Wednesday, January 28, 2009

conversations

so what do you teach? the girl sitting beside me at the teacher in-service asked.
kindergarten and first grade special ed, i replied, with my 'isn't my job wonderful' voice reserved for those who teach the upper grades and assume teaching kindergarten is all roses and rainbows. the teacher i was talking to taught middle school.

the girl on the other side of me snorted with laughter. 'yeah, isn't that the best?' she replied. 'ah, the temper tantrums, the unreasonableness of a five year old with special needs, the fact that while you know you're doing the right thing everyone in the building assumes you can't control your children? the physical exhaustion, the dread of having to walk children into the hallway? the eyes of your coworkers, nicely suggesting 'just be more structured' and you want to stuff their suggestion up their rear ends?'

the middle school teacher looked horrified.

'i use to teach kindergarten, now i'm in second grade' the teacher smiled. 'but i remember, all too well'.

yeah, i laughed, that about sums it up.

it's always nice to hear someone else describe your job that way. to be reminded that i'm not crazy, there are others out there, getting those same 'what's wrong with you?' looks, the same 'you should...' suggestions from those who don't know...

thank you stranger for reminding me i'm not alone.

3 comments:

Anonymous said...

There is not enough money in the world to convince me to teach kindergarten.
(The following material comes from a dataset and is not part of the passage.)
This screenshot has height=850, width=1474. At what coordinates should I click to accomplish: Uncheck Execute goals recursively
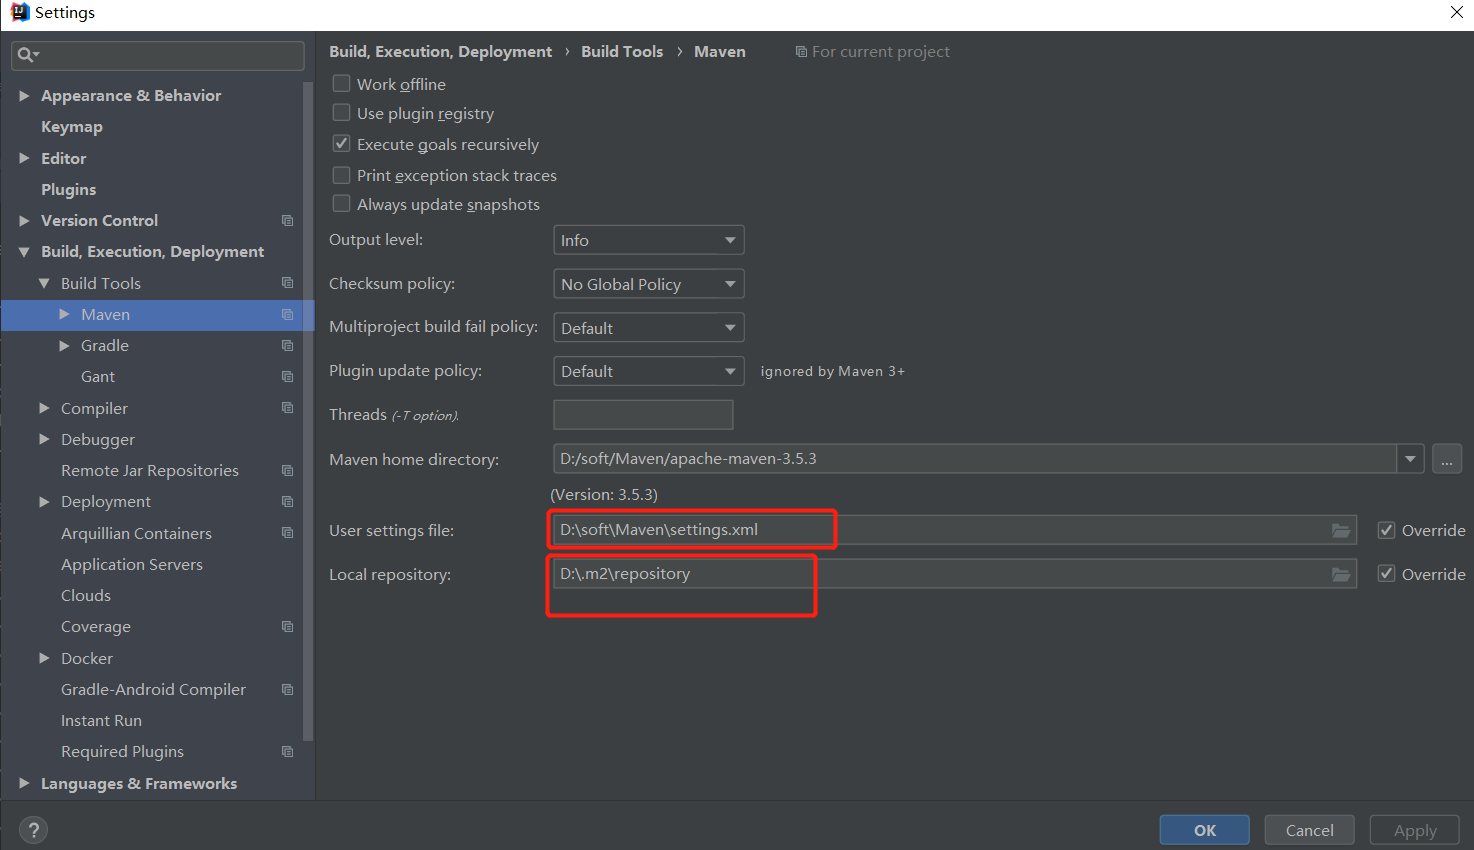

If the choice was between that and NO job, living in a box under an overpass, you'd probably find me in a box. I love them individually, and for about half an hour for library time--but 20 little people all day? And the pressure of being their first exposure to school? uh-uh. I love reading your stories, and I am thrilled there are people like you out there! I have so much respect for our K teacher--they've all been teaching K longer than I've been in this world.

M said...

Chin up kid, it's worse when you are the parent and you have kidless couples judging you at a book store. All you can do is throw the kid over you shoulder and saunter out like it's perfectly natural. I have nothing but respect, because I know you are doing the right thing. Hard as it may be.

organized chaos said...

M,
Thank you! You are so right- being a special ed teacher in a school is entirely different than being a parent out in public. We have a signifigant amount of children with autism at my church, and we are always looking at ways to help the other families understand the needs of our friends with autism during worship. It's so easy for them to judge when they don't understand.
I am fascinated by your blog. It's incredible. When did you begin it? What a great way to keep in touch and on the same page.